When you were in middle school, did you ever have a crush on a classmate? Did you analyze every stray glance and dissect every off-hand comment for signs that your crush liked you too? I feel like that's what we've come to as observers of the asylum system. The mere mention of the words "asylum" and "backlog" by a government bureaucrat in the same sentence has become cause for celebration. My crush knows I exist! Woo Hoo!

Such a momentous event came to pass last week, when the Acting Director of the Office of Management and Budget ("OMB") included the following paragraph in a letter to the Chairman of the Senate Appropriations Committee, summarizing President Biden's "Discretionary Funding Request" for FY2022--

Supports a Humane and Efficient Immigration System. The discretionary request supports the promise of a fair and equitable immigration system that welcomes immigrants and reflects the Nation’s values. The discretionary request provides $345 million for the United States Citizenship and Immigration Services to address naturalization and asylum backlogs, support up to 125,000 refugee admissions in 2022, and allow for systems and operations modernization. The discretionary request supports expanded access to the Alternatives to Detention program and provides enhanced case management services, particularly for families seeking asylum.

On the one hand, it's clearly good news that someone at OMB understands that an asylum backlog exists at USCIS and that the President hopes to devote additional resources to help reduce it. On the other hand, it's difficult to believe that this proposal will do much to resolve the current problem for affirmative asylum seekers.

First, the "Discretionary Funding Request" is, well, a request. It is not a law and no money has yet been allocated. If the House and Senate agree to the proposal and pass an appropriations bill, and if the President then signs that bill into law, money will be allocated for the backlog. But it seems to me, we are a long way from that point. As with the U.S. Citizenship Act of 2021, immigration is a hot-button issue, and so it's not easy to believe that the President's proposal will get through Congress unscathed.

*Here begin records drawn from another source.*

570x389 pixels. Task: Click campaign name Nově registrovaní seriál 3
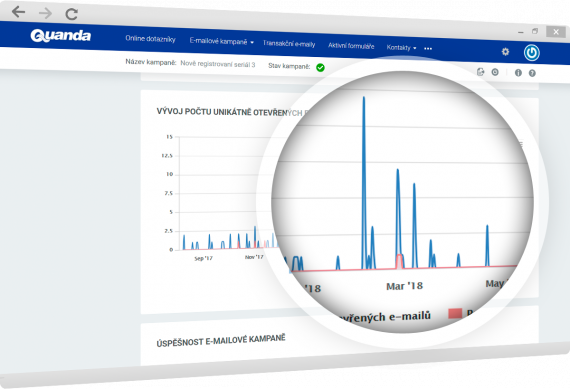coord(218,64)
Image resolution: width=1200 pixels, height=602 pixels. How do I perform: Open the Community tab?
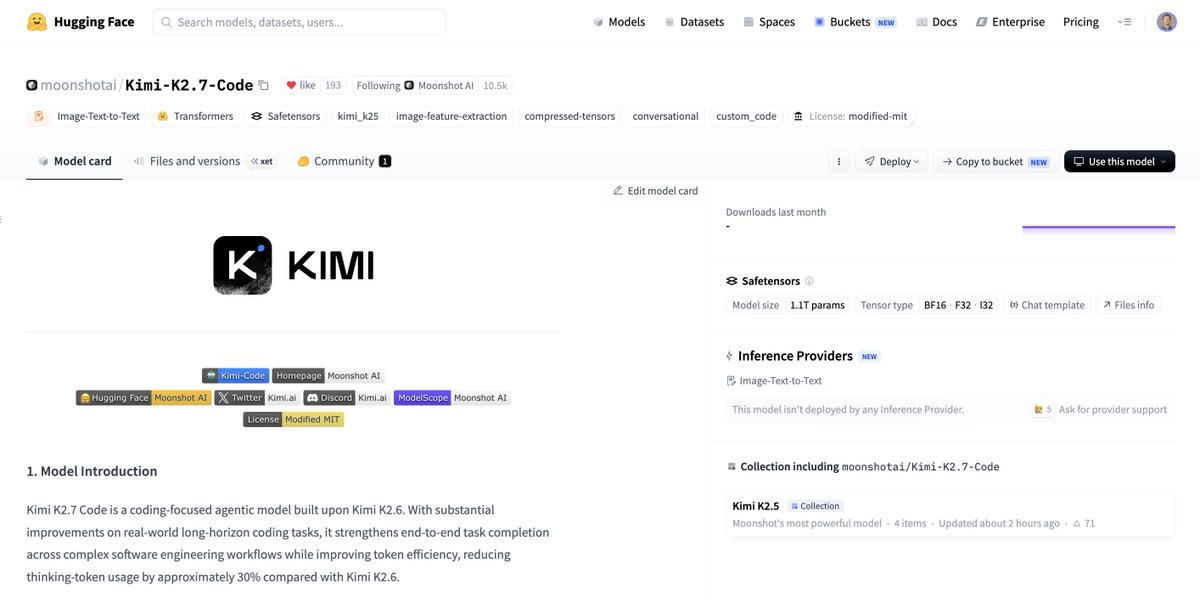344,161
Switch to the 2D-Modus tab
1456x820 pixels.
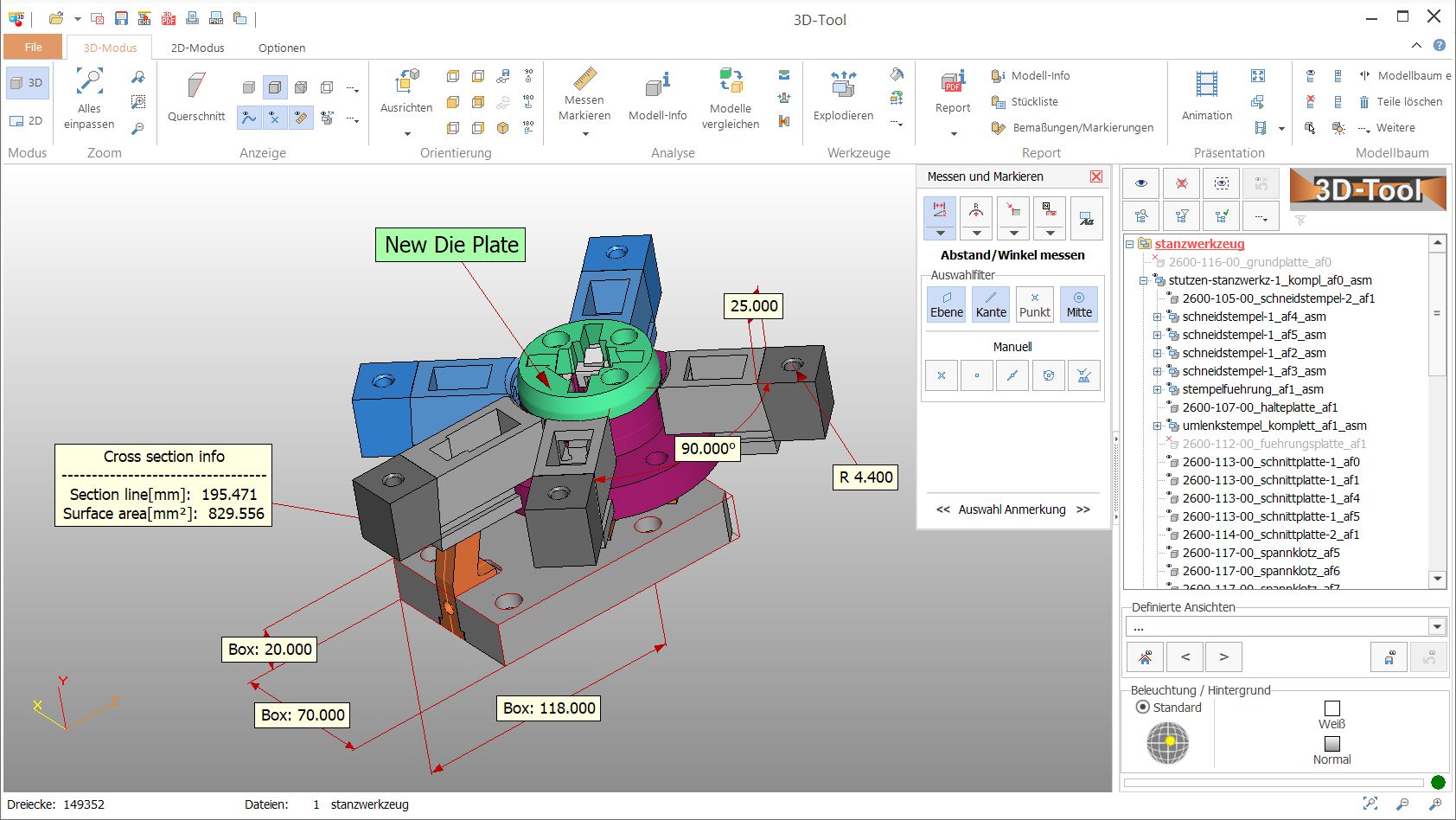[x=197, y=48]
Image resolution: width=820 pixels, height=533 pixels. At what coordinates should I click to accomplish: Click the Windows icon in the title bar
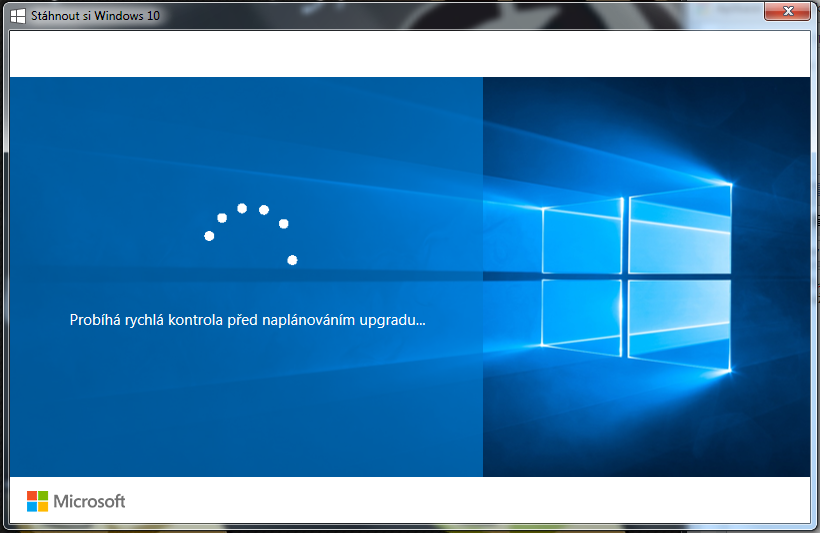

Second, it's not clear how much money would actually go towards the affirmative asylum backlog. The $345 million is not only for asylum. It would also be used to reduce the naturalization backlog, modernize USCIS operations, and support up to 125,000 refugee admissions. By comparison, the FY2016 budget provided $268 million for the asylum system and refugee resettlement alone (and not naturalization or modernization). As such, it is unclear how significant of an increase President Biden's proposal represents (especially given that when we adjust the FY2016 budget for inflation, it would be about $300 million in today's dollars). While we can expect some additional money for the asylum system if this budget passes, we really do not know how much, and so we can't yet gauge the impact of this proposal.

Third, it's worth noting that in a DHS statement issued in conjunction with the OMB proposal, Secretary Mayorkas makes no mention of asylum or the backlog. Given that DHS is the agency that would implement any changes to the affirmative asylum system, this silence is not encouraging.

Finally, even if the President's proposals are accepted and the funding is issued, the FY2022 budget does not kick in until October 1 of this year, so we won't see any additional resources (at least from this source of funding) until late 2021. After that, it will presumably take some months before asylum seekers start to reap the benefits of that extra money.

And so while I am happy that the President (or at least someone in the bureaucracy) has noticed the plight of affirmative asylum seekers, I am not convinced that this new proposal is the key to resolving the backlog.

Indeed, as I have written here before, there is a lot that can be done to improve the affirmative asylum process that does require much additional funding. There is also much that can be done to improve the situation for those who are waiting in the backlog. I hope that the Biden Administration will not limit itself to one path or the other. The backlog is a big problem, and it requires a multipronged solution. The possibility of more money in the future is a step in the right direction, but without other changes, money alone is not enough.

Given the hostility of the prior Administration, we advocates should acknowledge and celebrate the positive developments and proposals that we have seen during the first three months of Mr. Biden's term. And then we should push for more.